:: INPUT FOR THIS TASK ::
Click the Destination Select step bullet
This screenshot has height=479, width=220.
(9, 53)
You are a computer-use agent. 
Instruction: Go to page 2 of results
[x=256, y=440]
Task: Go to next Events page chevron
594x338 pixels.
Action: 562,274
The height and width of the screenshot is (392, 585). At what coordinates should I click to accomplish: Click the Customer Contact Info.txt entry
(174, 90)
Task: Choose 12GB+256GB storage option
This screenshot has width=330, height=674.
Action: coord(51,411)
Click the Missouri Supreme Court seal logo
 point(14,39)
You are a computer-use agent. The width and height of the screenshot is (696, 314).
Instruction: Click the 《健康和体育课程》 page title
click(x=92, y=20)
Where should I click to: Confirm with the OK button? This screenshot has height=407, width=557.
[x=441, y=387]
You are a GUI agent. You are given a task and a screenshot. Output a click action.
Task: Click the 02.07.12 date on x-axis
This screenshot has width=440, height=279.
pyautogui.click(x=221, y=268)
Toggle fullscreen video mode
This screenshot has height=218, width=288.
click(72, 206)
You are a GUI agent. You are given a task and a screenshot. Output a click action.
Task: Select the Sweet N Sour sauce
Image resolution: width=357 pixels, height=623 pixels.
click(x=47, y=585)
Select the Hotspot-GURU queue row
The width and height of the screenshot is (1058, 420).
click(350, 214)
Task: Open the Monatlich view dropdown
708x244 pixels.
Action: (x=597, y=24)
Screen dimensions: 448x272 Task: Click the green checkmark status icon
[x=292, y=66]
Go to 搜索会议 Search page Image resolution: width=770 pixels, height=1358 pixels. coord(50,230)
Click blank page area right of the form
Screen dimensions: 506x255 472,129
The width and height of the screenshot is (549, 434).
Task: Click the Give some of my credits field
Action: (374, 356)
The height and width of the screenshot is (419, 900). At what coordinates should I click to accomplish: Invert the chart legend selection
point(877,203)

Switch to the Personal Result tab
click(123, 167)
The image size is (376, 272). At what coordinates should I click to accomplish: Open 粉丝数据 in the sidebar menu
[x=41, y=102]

:: REQUIRED WORK ::
Every entry shown above should be written out again without a single difference.

:: WRITTEN RESPONSE ::
Click the Destination Select step bullet
This screenshot has height=479, width=220.
(9, 53)
You are a computer-use agent. 
Instruction: Go to page 2 of results
[x=256, y=440]
Task: Go to next Events page chevron
594x338 pixels.
Action: 562,274
The height and width of the screenshot is (392, 585). At what coordinates should I click to accomplish: Click the Customer Contact Info.txt entry
(174, 90)
Task: Choose 12GB+256GB storage option
This screenshot has width=330, height=674.
Action: coord(51,411)
Click the Missouri Supreme Court seal logo
 point(14,39)
You are a computer-use agent. The width and height of the screenshot is (696, 314).
Instruction: Click the 《健康和体育课程》 page title
click(x=92, y=20)
Where should I click to: Confirm with the OK button? This screenshot has height=407, width=557.
[x=441, y=387]
You are a GUI agent. You are given a task and a screenshot. Output a click action.
Task: Click the 02.07.12 date on x-axis
This screenshot has width=440, height=279.
pyautogui.click(x=221, y=268)
Toggle fullscreen video mode
This screenshot has height=218, width=288.
click(72, 206)
You are a GUI agent. You are given a task and a screenshot. Output a click action.
Task: Select the Sweet N Sour sauce
Image resolution: width=357 pixels, height=623 pixels.
click(x=47, y=585)
Select the Hotspot-GURU queue row
The width and height of the screenshot is (1058, 420).
click(350, 214)
Task: Open the Monatlich view dropdown
708x244 pixels.
Action: (x=597, y=24)
Screen dimensions: 448x272 Task: Click the green checkmark status icon
[x=292, y=66]
Go to 搜索会议 Search page Image resolution: width=770 pixels, height=1358 pixels. coord(50,230)
Click blank page area right of the form
Screen dimensions: 506x255 472,129
The width and height of the screenshot is (549, 434).
Task: Click the Give some of my credits field
Action: (374, 356)
The height and width of the screenshot is (419, 900). At what coordinates should I click to accomplish: Invert the chart legend selection
point(877,203)

Switch to the Personal Result tab
click(123, 167)
The image size is (376, 272). At what coordinates should I click to accomplish: Open 粉丝数据 in the sidebar menu
[x=41, y=102]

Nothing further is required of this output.